Abstract

Iodination of dissolved organic matter (DOM) initiated by manganese oxide may represent an important source of organoiodine compounds (OICs) for iodide-containing waters. Here, Suwannee River natural organic matter was selected as model DOM, the OICs formation in simulated freshwater samples from iodinated DOM induced by manganese oxide (δ-MnO2) was investigated at different pHs and concentrations of iodide and δ-MnO2 by using negative ion electrospray ionization coupled with Fourier transform ion cyclotron resonance mass spectrometry (ESI-FT-ICR MS). While no OIC was observed in DOM control samples without δ-MnO2, hundreds of OICs were detected in the presence of δ-MnO2, suggesting the enhanced role of δ-MnO2 played in DOM iodination. The relative abundance was defined as the value of dividing the peak intensity of OICs by the highest m/z peak intensity constantly occurred in each mass spectrum, and selected as a parameter for partly reflecting the real level of OICs. The relative abundance of most OICs were around or greater than 1%, and several OICs with higher relative abundance were identified as diiodo-5-hydroxy-4-cyclopentene-1,3-dione, diiodomethane and diiodoacetic acid.

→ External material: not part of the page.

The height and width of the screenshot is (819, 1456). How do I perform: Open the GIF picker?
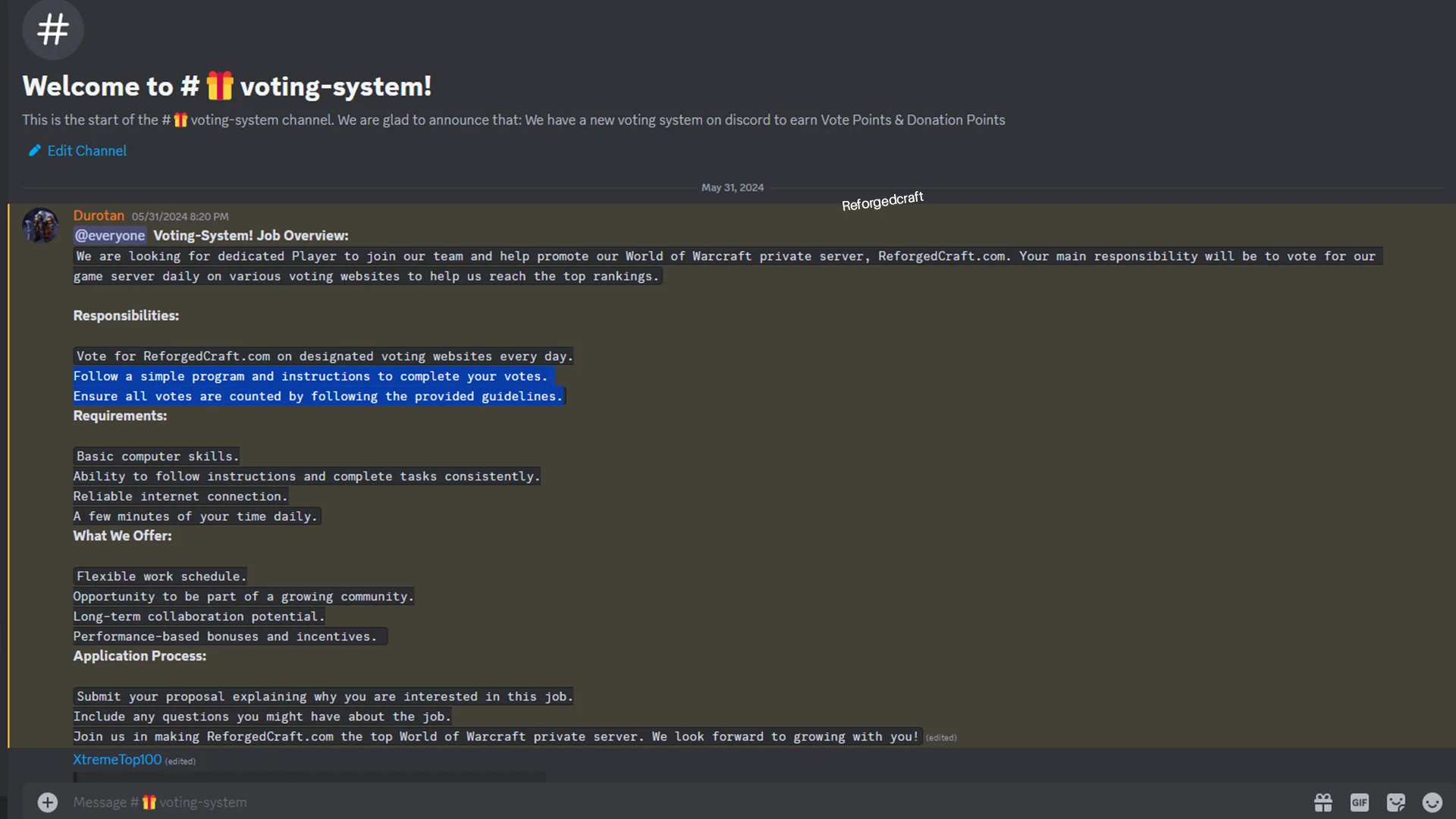point(1360,802)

The numbers of the formed OICs increased with the increase concentrations of iodide/δ-MnO2 and the decrease of pH, and nearly all OICs formed at lower levels of iodide/δ-MnO2 and/or higher pH were overlapped by that at higher levels of iodide/δ-MnO2 and/or lower pH, indicating the reliability of FT-ICR MS analysis techniques and data processing method. The OICs were formed mainly from the iodination of typical lignin-like and tannin-like compounds, as well as the precursor compounds with higher relative abundance through substitution reactions. Our findings demonstrate that the OICs formation by δ-MnO2-initiated DOM iodination should receive more attention and the concentration, exact structure and toxicity of the OICs need to be further investigated.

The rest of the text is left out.